P&Gフアーイーストインクは日本において、他のトイレタリーや化粧品、雑貨のメーカーが全国規模の販売網を展開する中で、人口の多い大都市圏にある集中購買を行っている大手ドラッグストアを、絞り込まれた数種の品種で攻略していつた。その集中した顧客戦略の結果、日本のライバル企業よりも高い営業効率を達成し、少ない人員で高い業績を上げるなど成功を収めている。
自転車の変速機のシステムでトップシエアのシマノは、ロードレーサー市場では、欧州の自転車ロードレースのトップレーサー向けに開発した自社製品を供給し、特別なクルーを組織化して派遣、好成績を収めている。エンドユーザーニーズに対しても、個々の仕様に合わせた部品を用意して徹底したサポートを行い、自転車の完成品メーカーを超えたシマノファンをつくり出している。シマノは自転車のMTB市場や釣り具市場でも、同じような優良顧客マーケティングを展開し、高い利益率を維持している。

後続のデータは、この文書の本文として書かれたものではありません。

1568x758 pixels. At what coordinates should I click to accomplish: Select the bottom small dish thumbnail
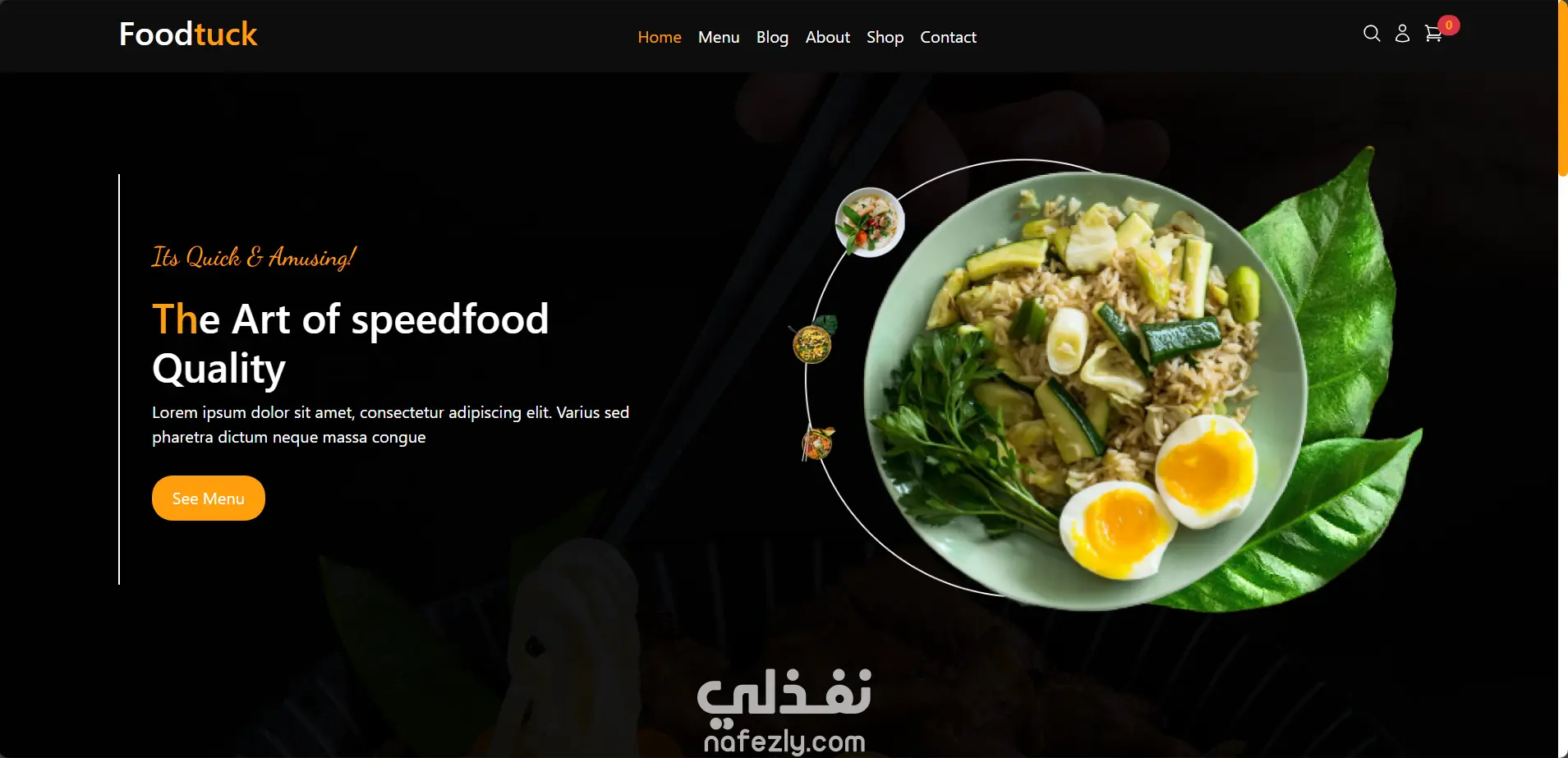pos(817,443)
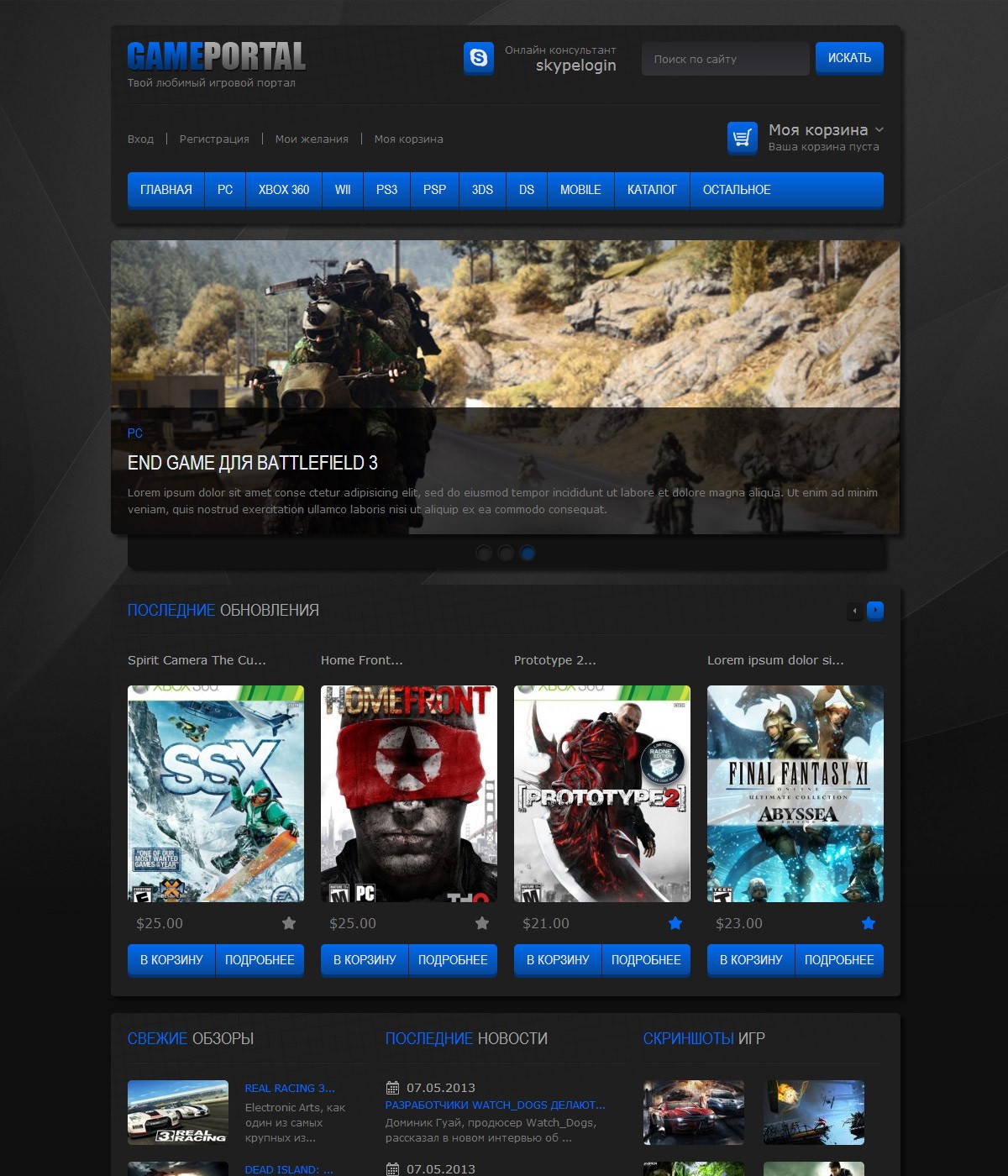
Task: Open the PS3 menu section
Action: [386, 190]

この例からもわかるように、優良顧客を拡大するには、顧客のビジネスそのもの、すなわち顧客の内部に入り込み、顧客の業績上の成功に貢献しなければならない。また、サービスを提供する自社の社員も、これを学習の機会とし、高い満足を得ていなければならない。つまり、、関わる人々の成功体験が繰り返されることによって、ウィン・ウィンの取引関係が長期間形成されるのだ。従って、今狙おうとしている顧客に、それだけの投資をする価値があるかを判断することは大変重要である。ここで難しいのは顧客の優先順位を付けることではなく、どの顧客と取引しないかを決めることである。